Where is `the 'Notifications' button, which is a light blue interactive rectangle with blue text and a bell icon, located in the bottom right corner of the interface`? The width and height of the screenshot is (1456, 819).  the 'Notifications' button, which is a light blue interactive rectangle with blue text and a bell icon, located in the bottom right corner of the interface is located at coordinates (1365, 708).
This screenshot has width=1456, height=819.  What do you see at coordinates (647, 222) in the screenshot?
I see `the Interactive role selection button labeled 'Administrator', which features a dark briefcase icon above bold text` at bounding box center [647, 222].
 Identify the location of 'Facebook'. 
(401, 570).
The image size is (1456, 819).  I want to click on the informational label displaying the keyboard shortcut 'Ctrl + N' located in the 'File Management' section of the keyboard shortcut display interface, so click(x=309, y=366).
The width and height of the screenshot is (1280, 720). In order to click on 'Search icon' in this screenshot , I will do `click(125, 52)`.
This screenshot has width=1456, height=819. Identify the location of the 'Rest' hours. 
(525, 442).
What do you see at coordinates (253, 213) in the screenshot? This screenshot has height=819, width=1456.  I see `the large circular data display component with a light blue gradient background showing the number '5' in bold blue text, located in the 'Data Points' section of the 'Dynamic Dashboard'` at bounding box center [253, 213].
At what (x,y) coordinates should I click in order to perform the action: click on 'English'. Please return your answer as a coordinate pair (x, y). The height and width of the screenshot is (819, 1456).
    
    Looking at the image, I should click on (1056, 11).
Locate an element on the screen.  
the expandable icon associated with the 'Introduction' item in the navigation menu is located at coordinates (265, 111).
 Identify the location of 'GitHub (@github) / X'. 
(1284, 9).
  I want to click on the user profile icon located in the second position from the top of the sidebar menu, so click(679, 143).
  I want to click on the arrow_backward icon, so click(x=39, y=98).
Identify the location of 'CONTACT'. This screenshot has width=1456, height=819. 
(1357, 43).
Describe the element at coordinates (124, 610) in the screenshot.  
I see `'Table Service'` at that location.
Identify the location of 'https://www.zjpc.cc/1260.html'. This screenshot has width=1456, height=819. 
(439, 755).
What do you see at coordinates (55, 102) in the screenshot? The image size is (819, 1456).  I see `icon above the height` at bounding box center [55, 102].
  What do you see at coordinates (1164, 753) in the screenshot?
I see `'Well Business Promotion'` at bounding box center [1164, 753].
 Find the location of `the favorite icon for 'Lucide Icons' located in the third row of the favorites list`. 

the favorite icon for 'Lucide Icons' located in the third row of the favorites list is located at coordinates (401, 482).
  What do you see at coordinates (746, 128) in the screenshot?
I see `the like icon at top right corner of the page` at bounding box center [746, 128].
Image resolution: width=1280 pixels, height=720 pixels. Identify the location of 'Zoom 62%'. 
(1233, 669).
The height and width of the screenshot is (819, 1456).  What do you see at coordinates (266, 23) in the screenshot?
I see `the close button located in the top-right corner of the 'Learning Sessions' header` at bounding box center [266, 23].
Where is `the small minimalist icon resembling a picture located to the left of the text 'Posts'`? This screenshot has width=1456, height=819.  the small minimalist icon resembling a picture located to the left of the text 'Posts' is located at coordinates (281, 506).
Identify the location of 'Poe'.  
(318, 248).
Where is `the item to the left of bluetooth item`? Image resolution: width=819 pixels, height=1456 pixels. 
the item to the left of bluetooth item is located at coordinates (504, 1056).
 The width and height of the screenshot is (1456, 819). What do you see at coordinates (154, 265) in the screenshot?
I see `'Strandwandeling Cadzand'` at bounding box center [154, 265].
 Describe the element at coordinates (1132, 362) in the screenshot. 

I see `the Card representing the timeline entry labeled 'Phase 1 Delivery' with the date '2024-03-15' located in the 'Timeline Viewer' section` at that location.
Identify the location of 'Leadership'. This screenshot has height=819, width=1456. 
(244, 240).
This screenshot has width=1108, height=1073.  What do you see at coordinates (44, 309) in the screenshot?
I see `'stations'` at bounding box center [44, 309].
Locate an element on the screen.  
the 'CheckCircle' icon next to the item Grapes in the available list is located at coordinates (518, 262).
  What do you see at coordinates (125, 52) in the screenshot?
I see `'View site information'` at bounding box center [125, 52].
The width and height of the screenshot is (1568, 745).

- _EXERCISE INSTRUCTIONS_
Recast the data above as a numbered list, one line per item, and omit any blank lines.

- _EXERCISE OUTPUT_
1. Where is `the 'Notifications' button, which is a light blue interactive rectangle with blue text and a bell icon, located in the bottom right corner of the interface`? The width and height of the screenshot is (1456, 819).  the 'Notifications' button, which is a light blue interactive rectangle with blue text and a bell icon, located in the bottom right corner of the interface is located at coordinates (1365, 708).
2. This screenshot has width=1456, height=819.  What do you see at coordinates (647, 222) in the screenshot?
3. I see `the Interactive role selection button labeled 'Administrator', which features a dark briefcase icon above bold text` at bounding box center [647, 222].
4.  Identify the location of 'Facebook'. 
5. (401, 570).
6. The image size is (1456, 819).  I want to click on the informational label displaying the keyboard shortcut 'Ctrl + N' located in the 'File Management' section of the keyboard shortcut display interface, so click(x=309, y=366).
7. The width and height of the screenshot is (1280, 720). In order to click on 'Search icon' in this screenshot , I will do `click(125, 52)`.
8. This screenshot has width=1456, height=819. Identify the location of the 'Rest' hours. 
9. (525, 442).
10. What do you see at coordinates (253, 213) in the screenshot? This screenshot has height=819, width=1456.  I see `the large circular data display component with a light blue gradient background showing the number '5' in bold blue text, located in the 'Data Points' section of the 'Dynamic Dashboard'` at bounding box center [253, 213].
11. At what (x,y) coordinates should I click in order to perform the action: click on 'English'. Please return your answer as a coordinate pair (x, y). The height and width of the screenshot is (819, 1456).
12.     Looking at the image, I should click on (1056, 11).
13. Locate an element on the screen.  
14. the expandable icon associated with the 'Introduction' item in the navigation menu is located at coordinates (265, 111).
15.  Identify the location of 'GitHub (@github) / X'. 
16. (1284, 9).
17.   I want to click on the user profile icon located in the second position from the top of the sidebar menu, so click(679, 143).
18.   I want to click on the arrow_backward icon, so click(x=39, y=98).
19. Identify the location of 'CONTACT'. This screenshot has width=1456, height=819. 
20. (1357, 43).
21. Describe the element at coordinates (124, 610) in the screenshot.  
22. I see `'Table Service'` at that location.
23. Identify the location of 'https://www.zjpc.cc/1260.html'. This screenshot has width=1456, height=819. 
24. (439, 755).
25. What do you see at coordinates (55, 102) in the screenshot? The image size is (819, 1456).  I see `icon above the height` at bounding box center [55, 102].
26.   What do you see at coordinates (1164, 753) in the screenshot?
27. I see `'Well Business Promotion'` at bounding box center [1164, 753].
28.  Find the location of `the favorite icon for 'Lucide Icons' located in the third row of the favorites list`. 
29. the favorite icon for 'Lucide Icons' located in the third row of the favorites list is located at coordinates (401, 482).
30.   What do you see at coordinates (746, 128) in the screenshot?
31. I see `the like icon at top right corner of the page` at bounding box center [746, 128].
32. Image resolution: width=1280 pixels, height=720 pixels. Identify the location of 'Zoom 62%'. 
33. (1233, 669).
34. The height and width of the screenshot is (819, 1456).  What do you see at coordinates (266, 23) in the screenshot?
35. I see `the close button located in the top-right corner of the 'Learning Sessions' header` at bounding box center [266, 23].
36. Where is `the small minimalist icon resembling a picture located to the left of the text 'Posts'`? This screenshot has width=1456, height=819.  the small minimalist icon resembling a picture located to the left of the text 'Posts' is located at coordinates (281, 506).
37. Identify the location of 'Poe'.  
38. (318, 248).
39. Where is `the item to the left of bluetooth item`? Image resolution: width=819 pixels, height=1456 pixels. 
40. the item to the left of bluetooth item is located at coordinates (504, 1056).
41.  The width and height of the screenshot is (1456, 819). What do you see at coordinates (154, 265) in the screenshot?
42. I see `'Strandwandeling Cadzand'` at bounding box center [154, 265].
43.  Describe the element at coordinates (1132, 362) in the screenshot. 
44. I see `the Card representing the timeline entry labeled 'Phase 1 Delivery' with the date '2024-03-15' located in the 'Timeline Viewer' section` at that location.
45. Identify the location of 'Leadership'. This screenshot has height=819, width=1456. 
46. (244, 240).
47. This screenshot has width=1108, height=1073.  What do you see at coordinates (44, 309) in the screenshot?
48. I see `'stations'` at bounding box center [44, 309].
49. Locate an element on the screen.  
50. the 'CheckCircle' icon next to the item Grapes in the available list is located at coordinates (518, 262).
51.   What do you see at coordinates (125, 52) in the screenshot?
52. I see `'View site information'` at bounding box center [125, 52].
53. The width and height of the screenshot is (1568, 745).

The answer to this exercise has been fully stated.